Supplied information:
————

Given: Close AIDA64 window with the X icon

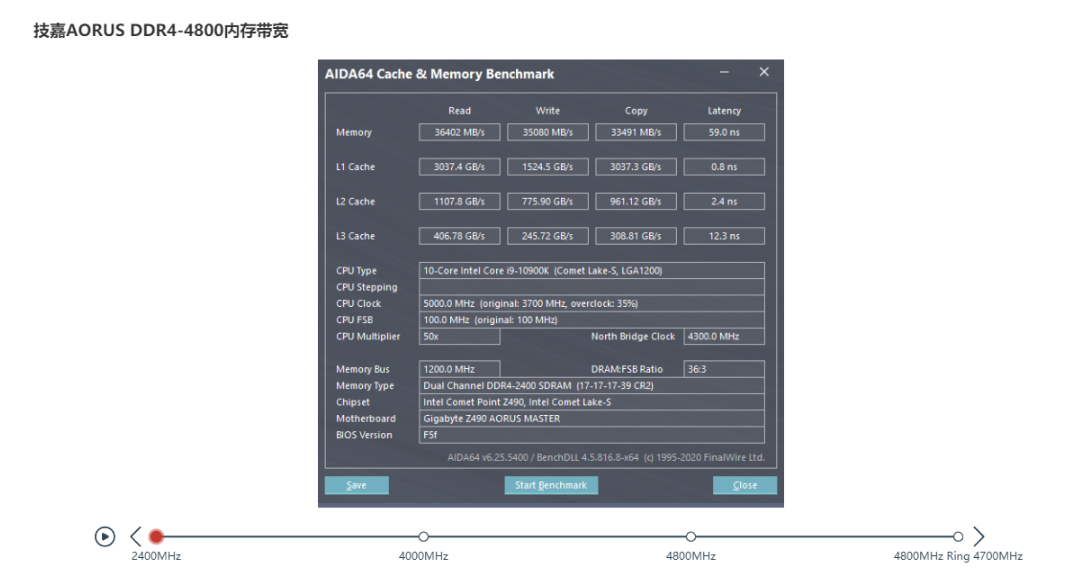Looking at the screenshot, I should click(764, 73).
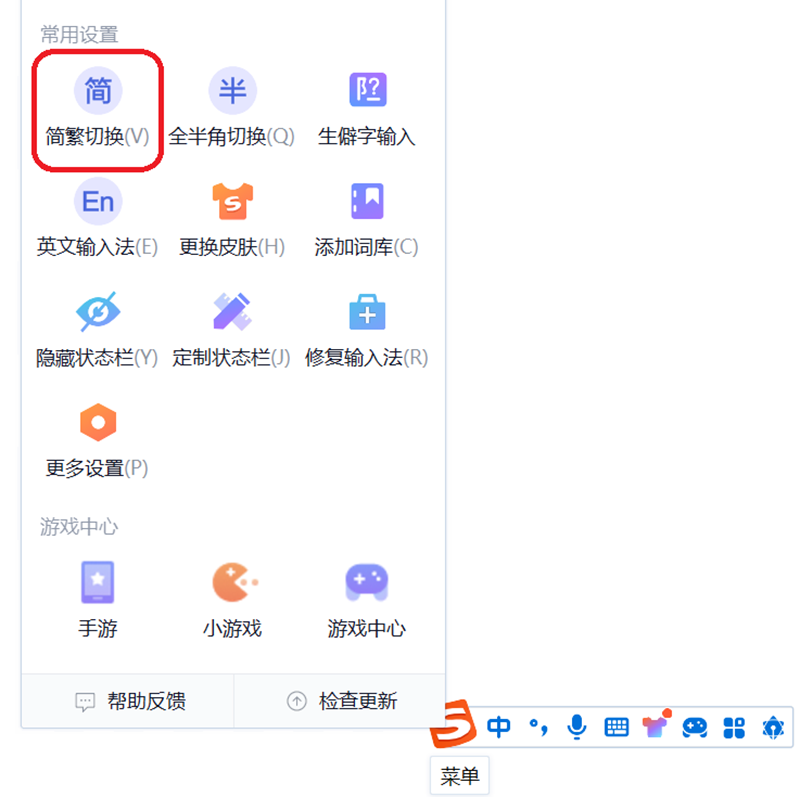The width and height of the screenshot is (800, 797).
Task: Open 生僻字输入 (rare character input)
Action: (368, 103)
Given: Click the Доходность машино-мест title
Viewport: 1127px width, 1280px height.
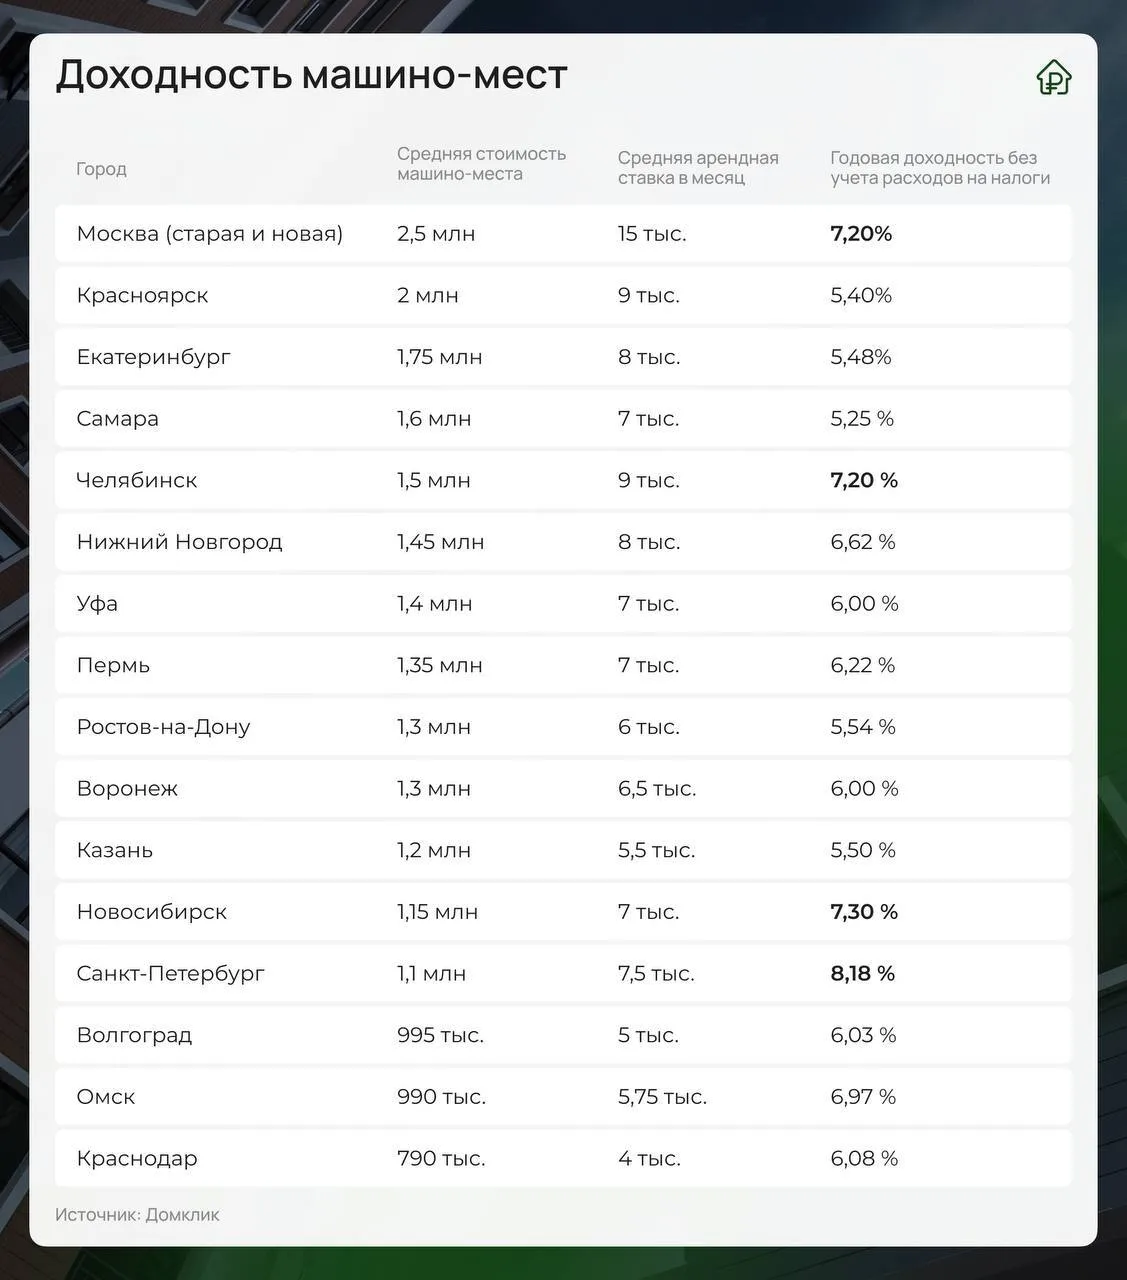Looking at the screenshot, I should coord(311,75).
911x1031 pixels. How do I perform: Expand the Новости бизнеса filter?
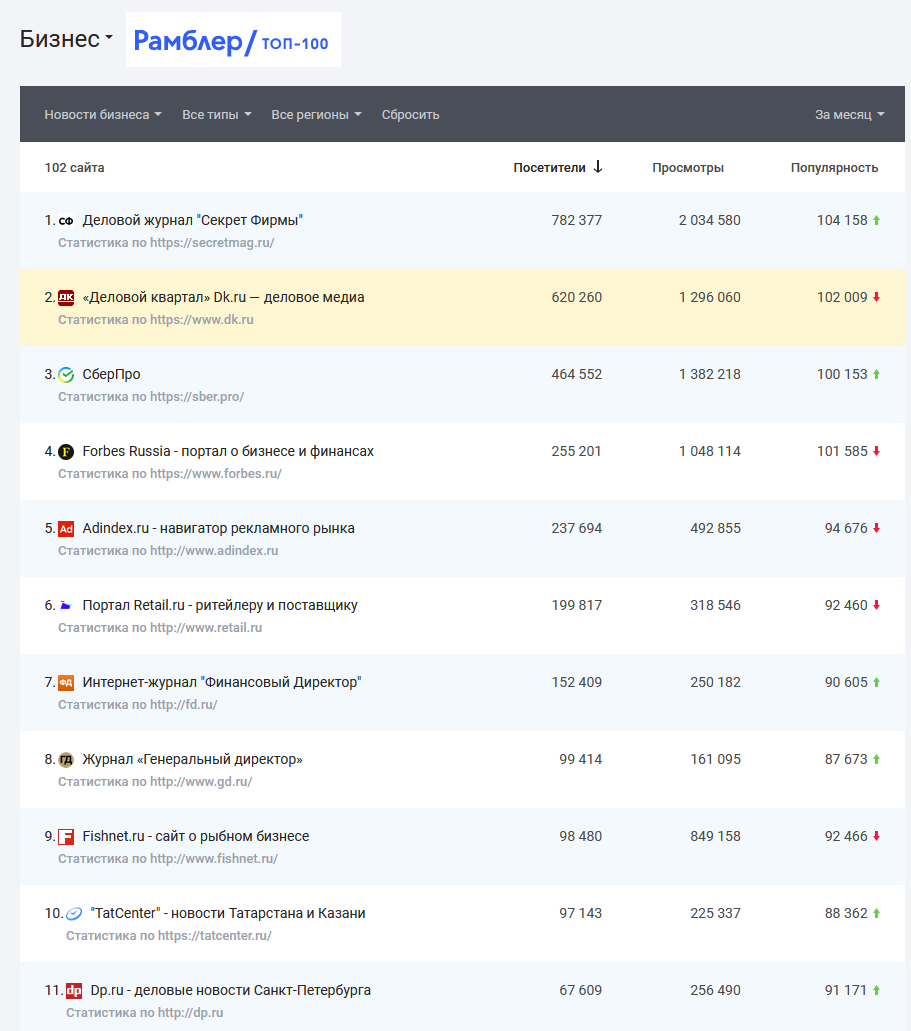click(x=103, y=115)
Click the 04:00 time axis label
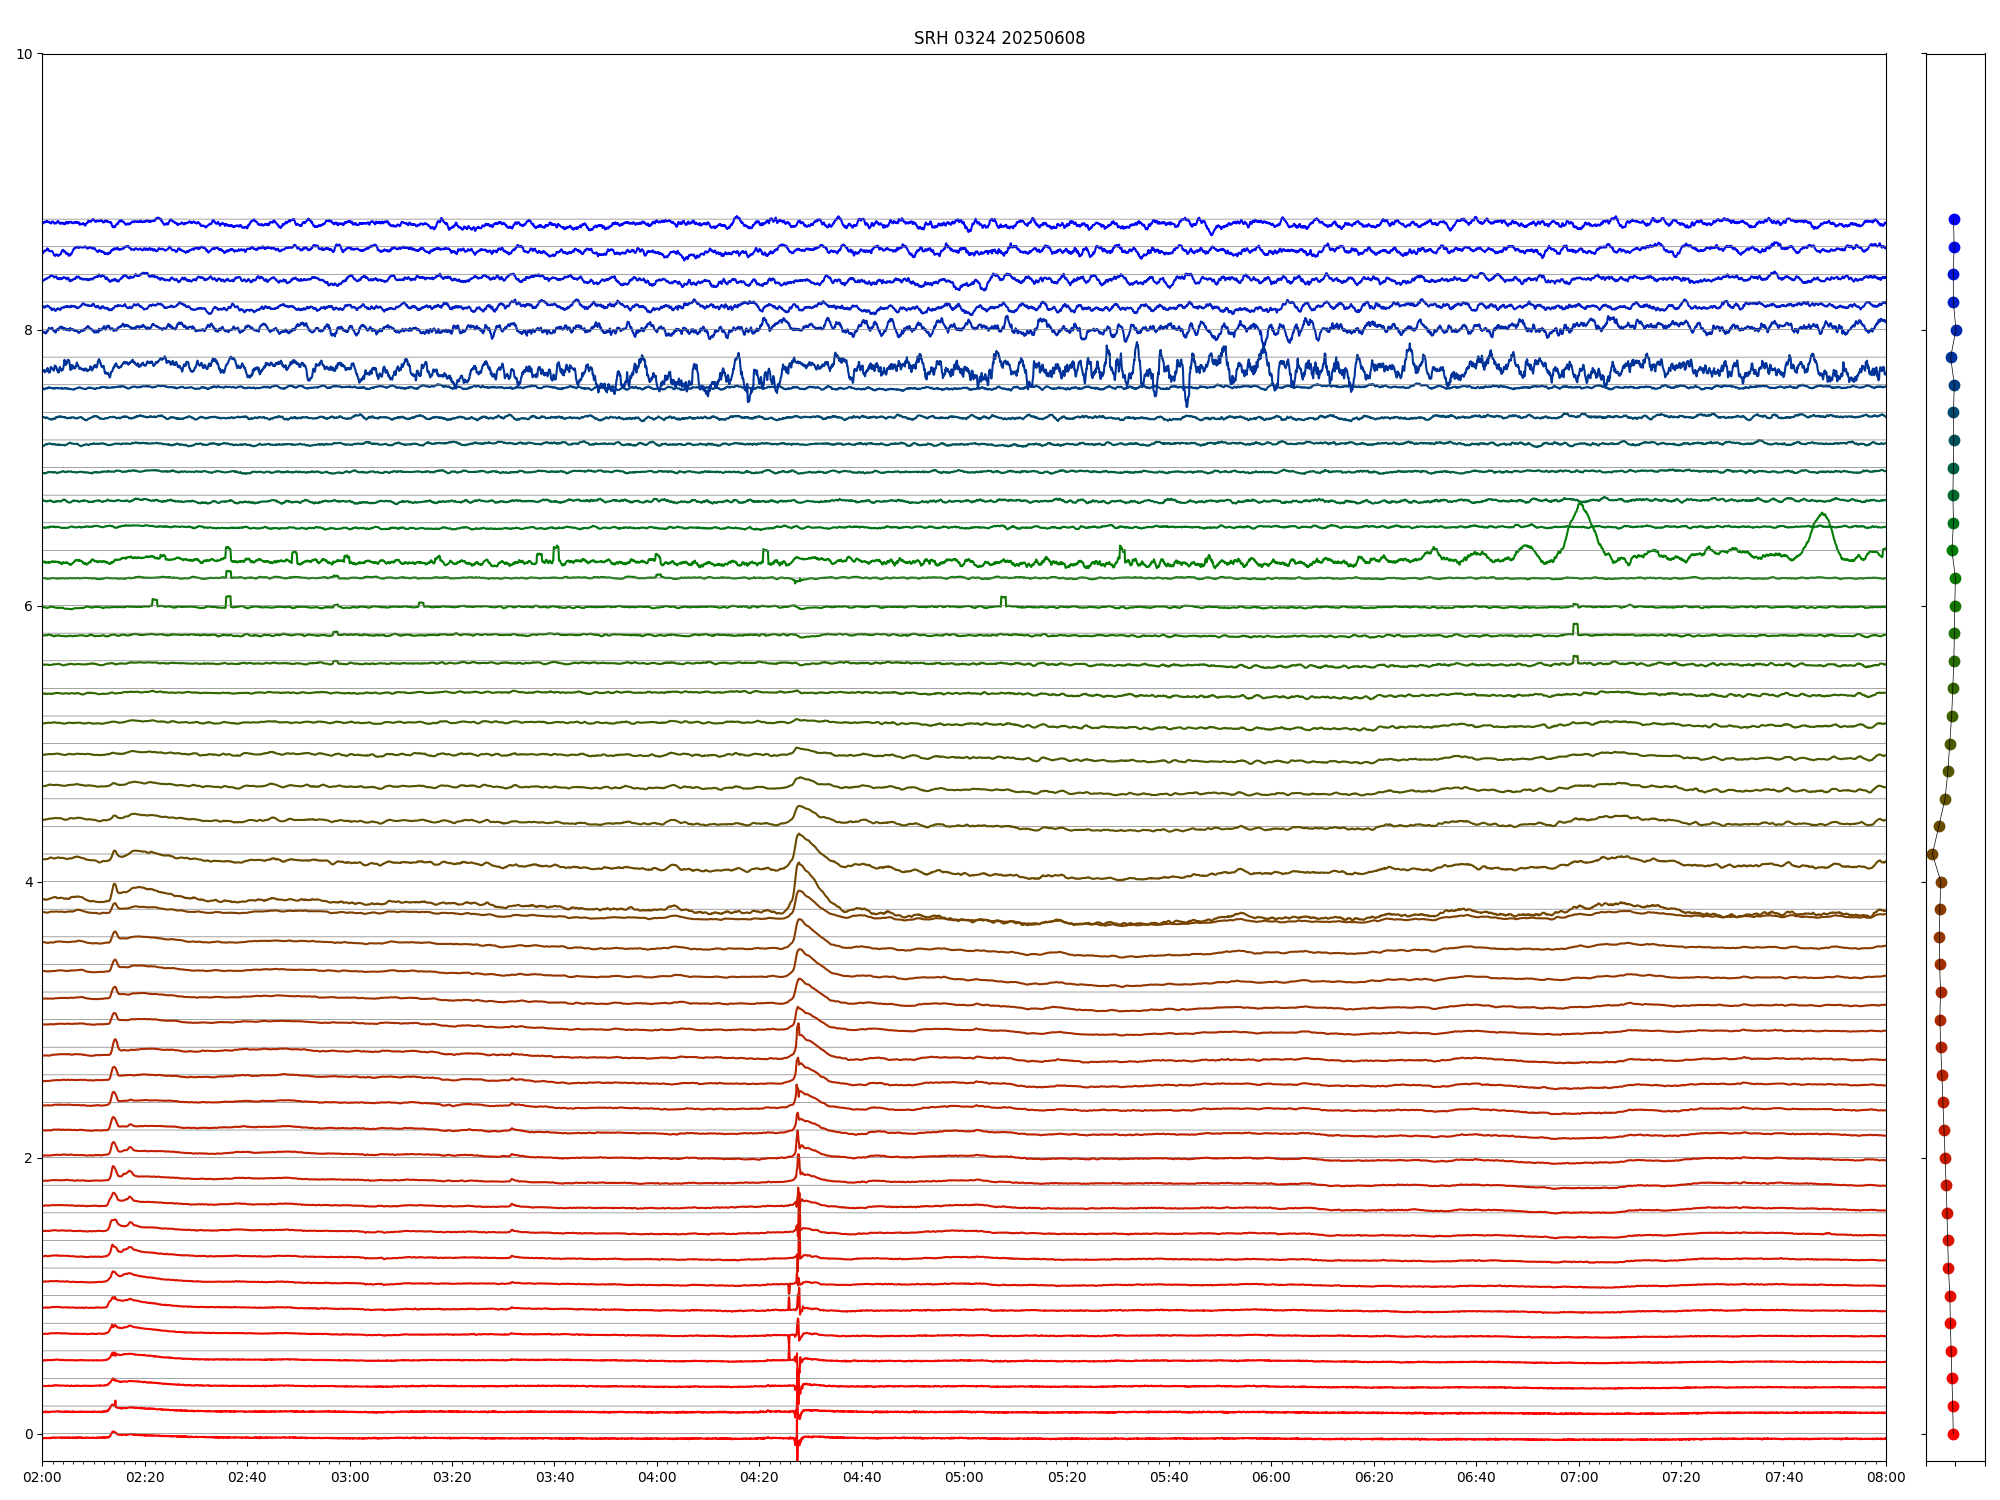2000x1500 pixels. (x=657, y=1477)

————

Exercise aim: Reproduce all of the material above line for line, without alteration, and omit the pictures from your copy.

Solution below:
Given: Close AIDA64 window with the X icon

Looking at the screenshot, I should click(764, 73).
The width and height of the screenshot is (800, 797).
Task: Open 生僻字输入 (rare character input)
Action: (368, 103)
Given: Click the Доходность машино-мест title
Viewport: 1127px width, 1280px height.
Looking at the screenshot, I should coord(311,75).
911x1031 pixels. How do I perform: Expand the Новости бизнеса filter?
click(x=103, y=115)
Click the 04:00 time axis label
2000x1500 pixels. (x=657, y=1477)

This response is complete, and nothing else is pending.